Segment Start: Supplied passage
= Rabbah bar Nahmani =

Babylonian Jewish Talmudist

Rabbah bar Naḥmani (רבה בר נחמני) (died c. 320) was a Jewish Talmudist known throughout the Talmud simply as Rabbah. He was a third-generation amora of the talmudic academies in Babylonia, which were in Asoristan, the Lower Mesopotamian part of the Sasanian Empire.

==Biography==
Rabbah was a kohen descended from Eli the shofet. He was a student of Rav Huna at Sura Academy and of Judah bar Ezekiel at Pumbedita Academy. Huna seldom decided a question of importance without consulting him.

His brethren in the Talmudic academies in Syria Palaestina wrote to Rabbah to move to Palestine, where he would find a teacher in Johanan bar Nappaha; it would be far better for him to have a guide than to rely on himself in his studies. However, Rabbah never left Mesopotamia.

Upon the death of Judah bar Ezekiel, Rabbah succeeded as resh mthivtā (ריש מתיבתא; he held the post until his death 22 years later. He is also said to have lived in poverty, but little else is known about his private life. Residents of the city of Pumbedita hated Rabbah for his criticism of their practice of fraud according to tractate Shabbat 153a but loved by his students.

The academy achieved its height under his leadership, and he attracted many new students. He initiated the Kallah, biannual month-long study gatherings, leading to the students being absent at the time of tax collections. The Sasanian emperor sent bailiffs to seize him; he fled from city to city and finally into a marsh, where his body was found in a thicket. During the Kallah months, he is said to have attracted as many as 12,000 students.
Segment End: Supplied passage
Segment Start: Record excerpts
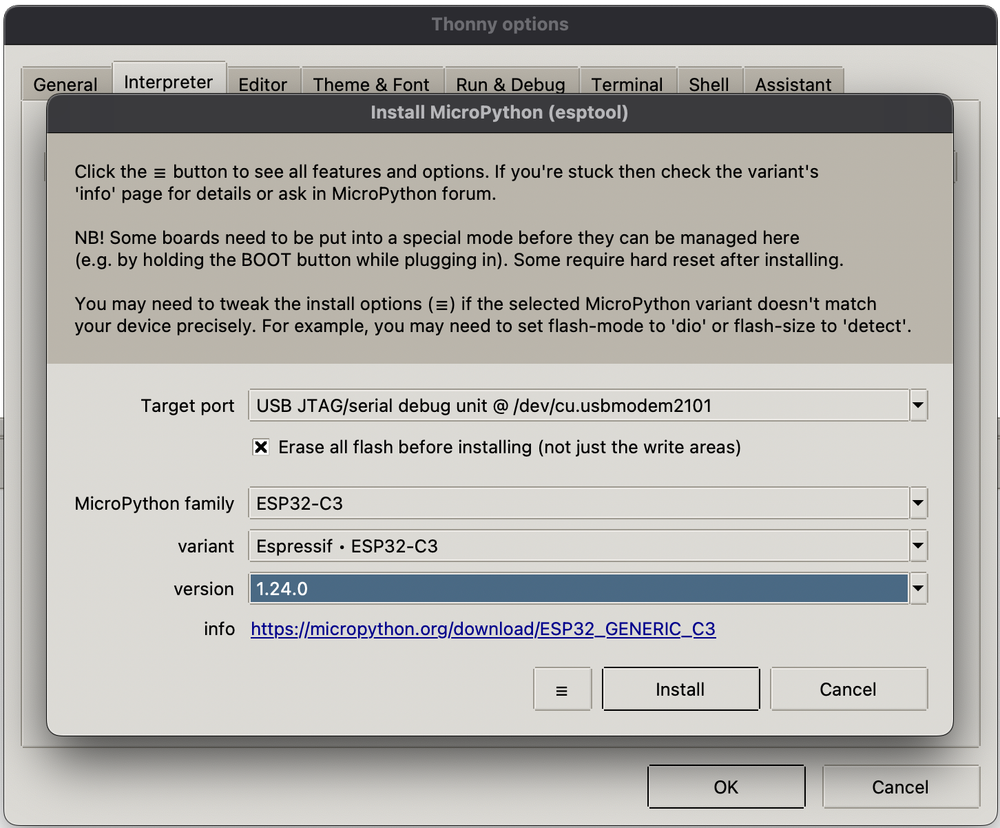Screen dimensions: 1000x828
Task: Open the Editor tab
Action: coord(263,85)
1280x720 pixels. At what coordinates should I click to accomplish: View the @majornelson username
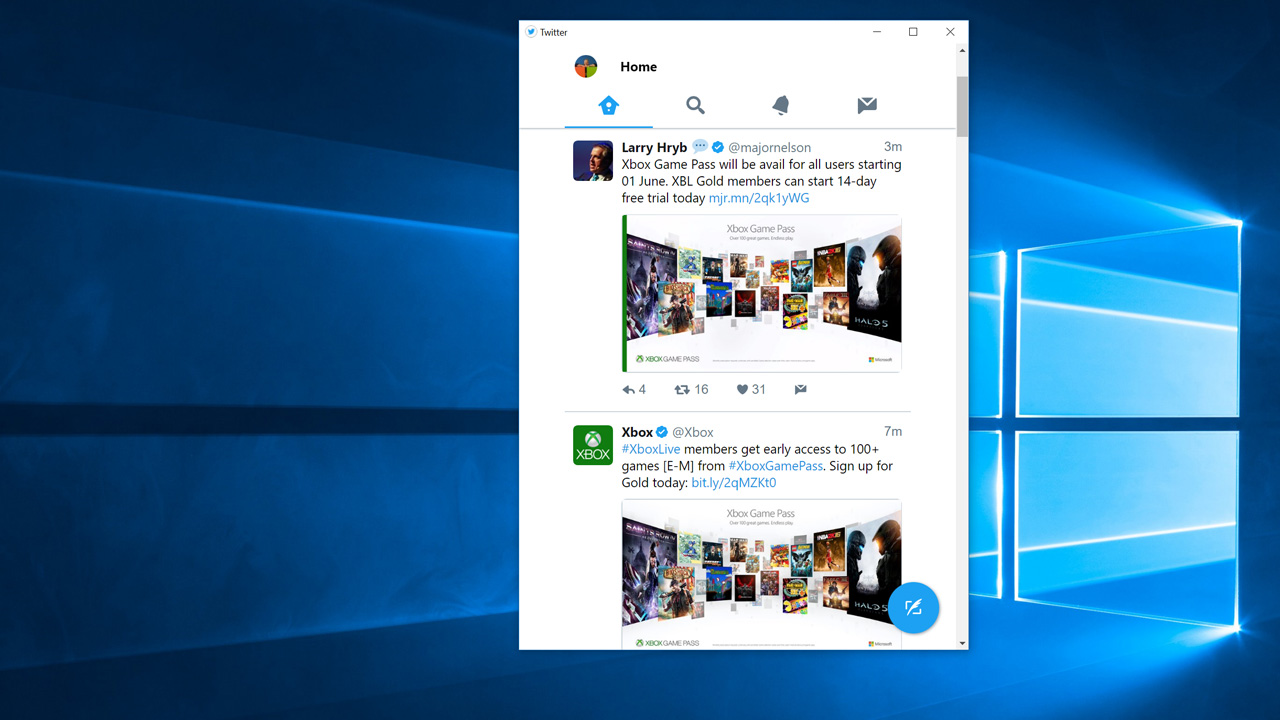[769, 146]
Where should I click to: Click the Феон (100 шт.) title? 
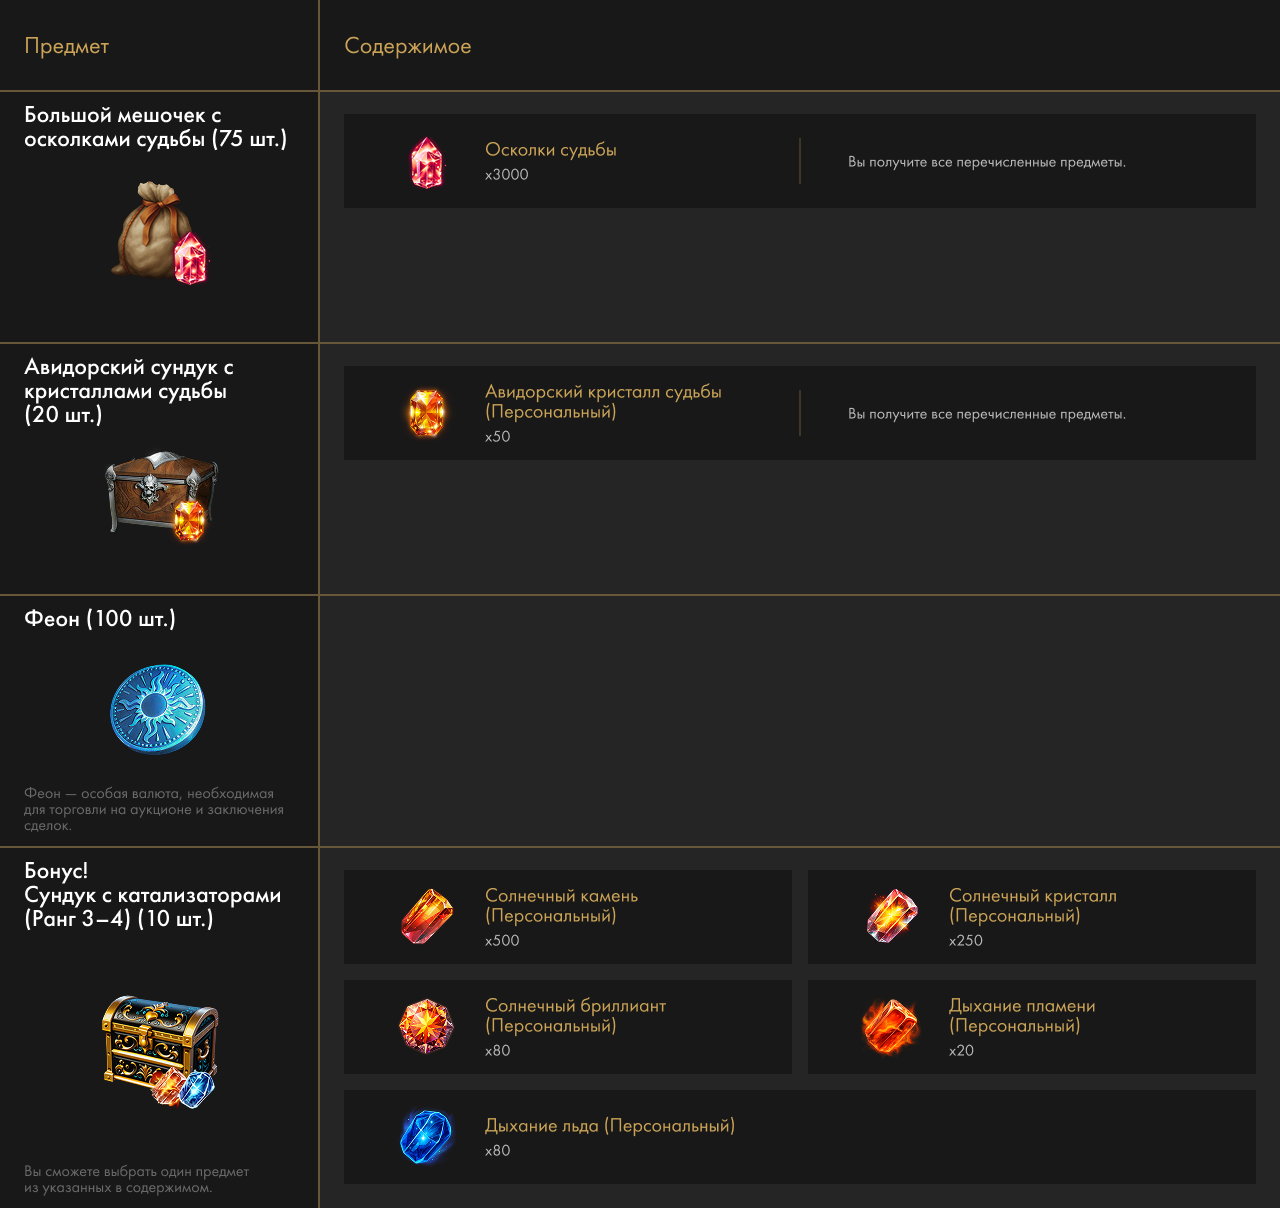pos(100,619)
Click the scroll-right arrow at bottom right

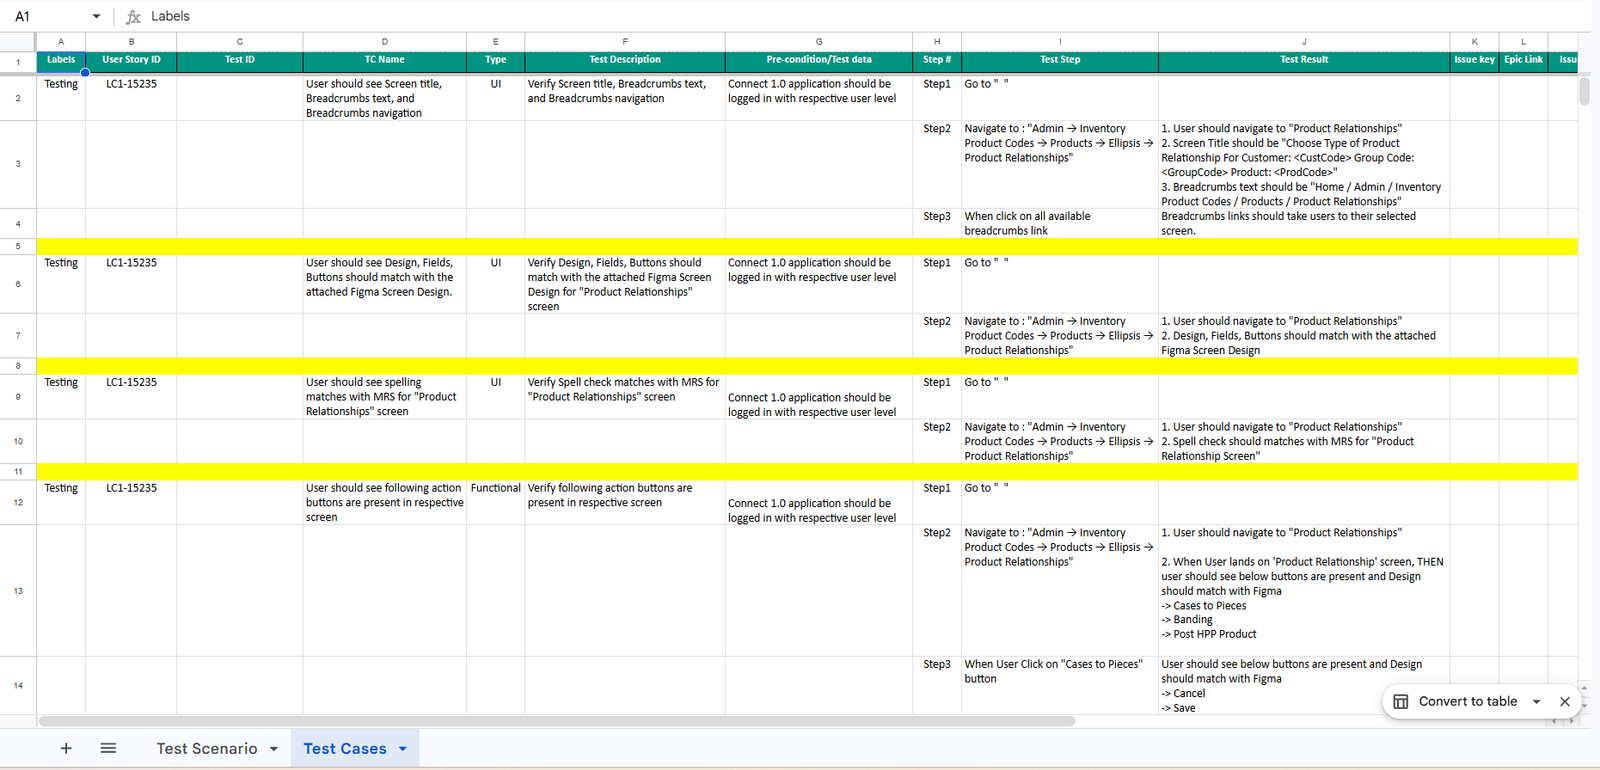point(1571,721)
Segment End: Record excerpts
**Things to do:**
1. Write out the passage of the Rabbah bar Nahmani article from "His brethren in" up to and including "by his students.".
2. List every person other than Rabbah who is mentioned by name in the Rabbah bar Nahmani article.
3. According to the Rabbah bar Nahmani article, why did his brethren in the academies of Syria Palaestina urge him to move to Palestine?

**Responses by task:**
1.
His brethren in the Talmudic academies in Syria Palaestina wrote to Rabbah to move to Palestine, where he would find a teacher in Johanan bar Nappaha; it would be far better for him to have a guide than to rely on himself in his studies. However, Rabbah never left Mesopotamia.

Upon the death of Judah bar Ezekiel, Rabbah succeeded as resh mthivtā (ריש מתיבתא; he held the post until his death 22 years later. He is also said to have lived in poverty, but little else is known about his private life. Residents of the city of Pumbedita hated Rabbah for his criticism of their practice of fraud according to tractate Shabbat 153a but loved by his students.

2.
Eli the shofet
Rav Huna
Judah bar Ezekiel
Johanan bar Nappaha

3. They wrote that in Palestine he would find a teacher in Johanan bar Nappaha. They held that it would be far better for him to have a guide than to rely on himself in his studies.